If it's compatible change... than I agree.
Comment 32 Vladimir Voskresensky 2010-12-01 20:51:25 UTC
btw, if we allow user to select encoding => it should be remembered for files which were left open before closing ide, because files will be auto opened on the next ide start and should not corrupt as well.
+
there are quite a few places in ide where UserQuestionException is catched and confirmed with catch block without dialog => we need to mark such files opened with default encoding (and broken content) anyway
Comment 33 Jesse Glick 2010-12-01 21:18:46 UTC
(In reply to comment #32)
> there are quite a few places in ide where UserQuestionException is [caught] and
> confirmed with catch block without dialog

See bug #57748. UQE used to be used by some VCS supports, but AFAIK is now used just by CloneableEditor to handle big files. Since UQE is onerous to use and rarely used correctly, would seem preferable to handle this kind of thing directly in the editor component. Not sure exactly how.
Comment 34 David Strupl 2010-12-07 09:04:36 UTC
Hello everyone! Thanks a lot for your valuable feedback.
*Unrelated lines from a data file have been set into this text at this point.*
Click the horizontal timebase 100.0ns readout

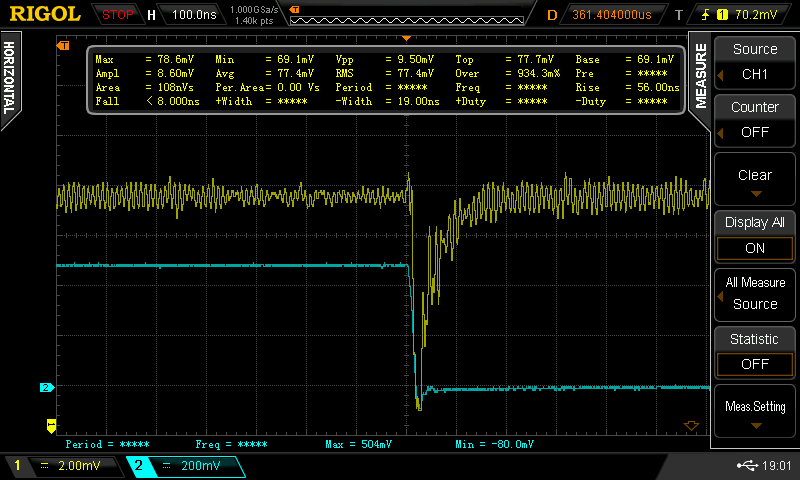(186, 15)
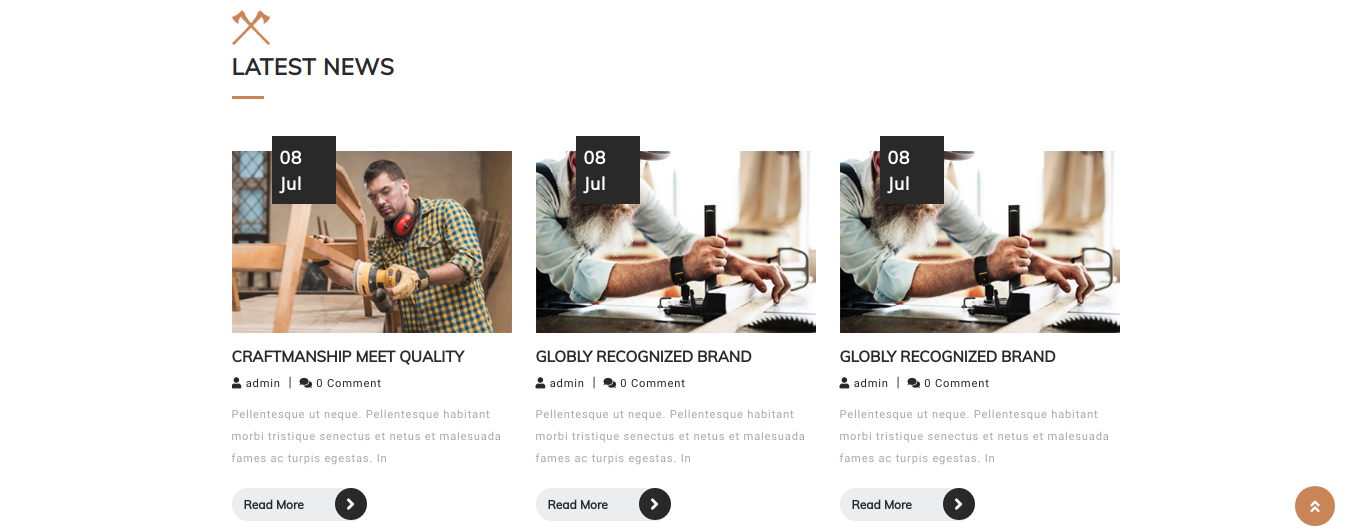Image resolution: width=1351 pixels, height=530 pixels.
Task: Open the Craftmanship Meet Quality article title
Action: coord(348,356)
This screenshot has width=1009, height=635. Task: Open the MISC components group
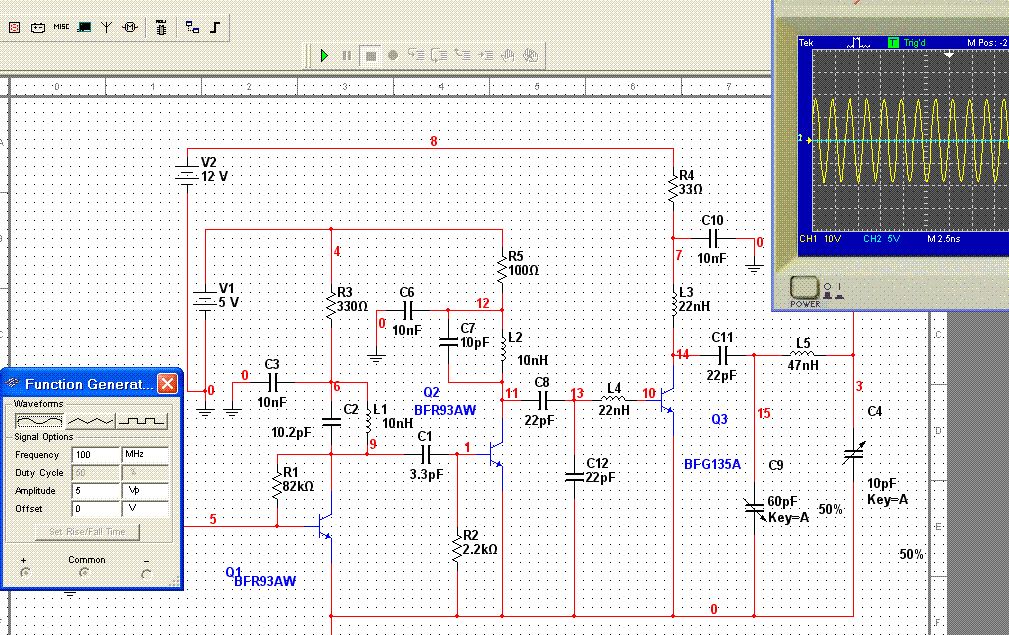coord(61,27)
As there were no more patches attached to this issue I took the liberty to apply the latest patch here

http://hg.netbeans.org/jet-main/rev/49a91224e3b4

and if you have some more ideas please create separate issues preferably with patches. Marking the problem as fixed - thanks mainly to Vladimir since he proposed the original patch.
Comment 35 Jan Lahoda 2010-12-07 17:33:44 UTC
I had to invert the detection logic, so that it reports incorrect charset only if the decoding really fails. The original version claimed that an empty file cannot be decoded, which does not make sense, IMO.
http://hg.netbeans.org/jet-main/rev/0a67fb4c2fe0

BTW: did someone check what will hapen if a multibyte character will span across the first 1024 bytes boundary?
Comment 36 Quality Engineering 2010-12-09 06:15:44 UTC
Integrated into 'main-golden', will be available in build *201012090001* on http://bits.netbeans.org/dev/nightly/ (upload may still be in progress)
Changeset: http://hg.netbeans.org/main/rev/0a67fb4c2fe0
User: Jan Lahoda <jlahoda@netbeans.org>
Log: #191323: inverting the "unable to decode file" logic - claim that file cannot be decoded only if CharacterCodingException is thrown, otherwise claim its OK (the original refused to open empty files).